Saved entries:
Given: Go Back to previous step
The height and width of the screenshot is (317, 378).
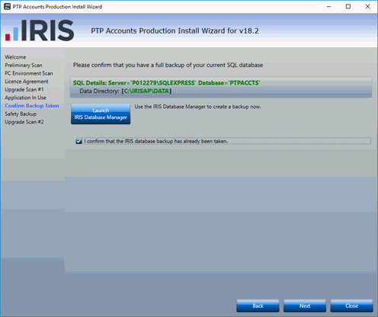Looking at the screenshot, I should [258, 306].
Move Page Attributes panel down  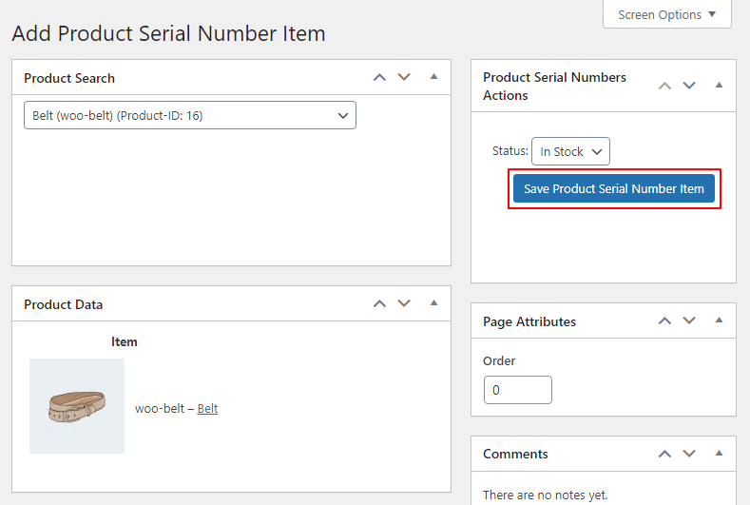(x=689, y=320)
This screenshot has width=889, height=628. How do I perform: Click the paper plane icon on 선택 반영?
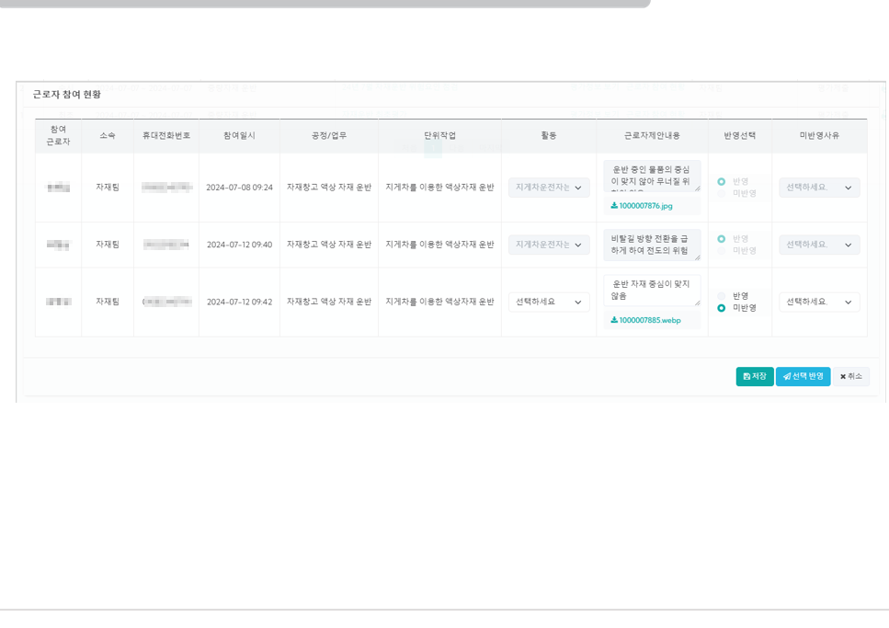(x=787, y=377)
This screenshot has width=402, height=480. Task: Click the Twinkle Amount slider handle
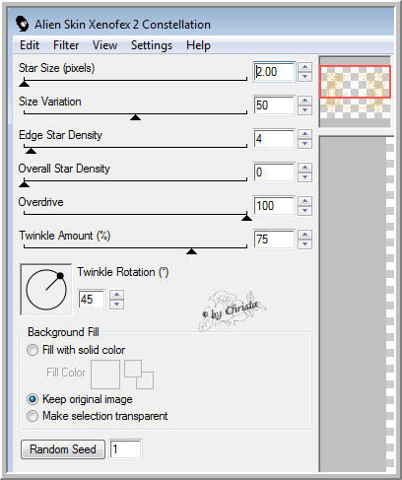pyautogui.click(x=191, y=251)
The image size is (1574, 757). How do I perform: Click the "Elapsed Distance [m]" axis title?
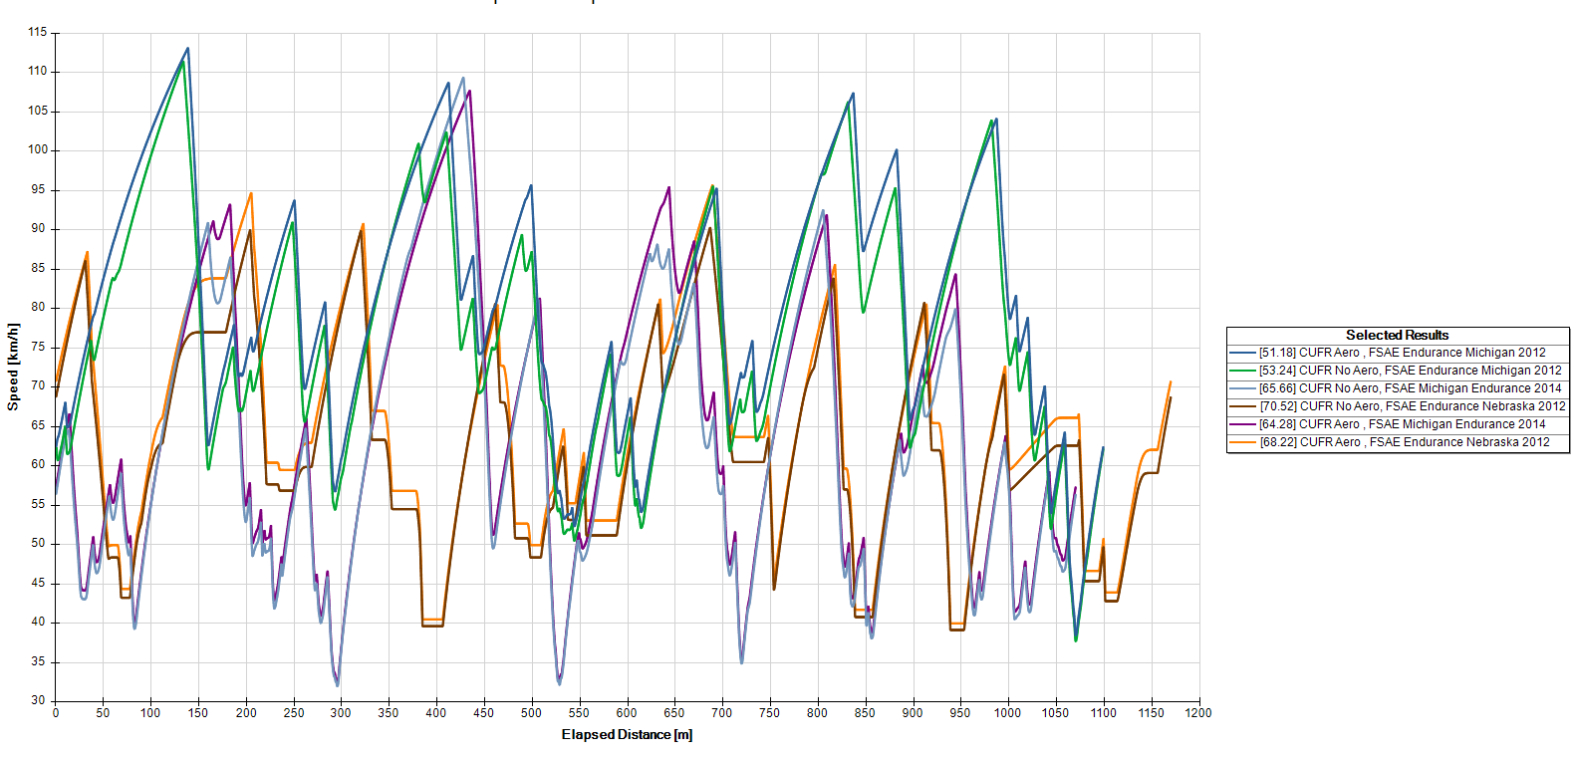tap(627, 735)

» **Task to carry out**:
Starting with the line that contains "The image size", print every line through the end of the data exactly as written; omit all pictures and add nothing else.

» **Written solution**:
The image size is (1574, 757). How do I perform: Click the "Elapsed Distance [m]" axis title?
tap(627, 735)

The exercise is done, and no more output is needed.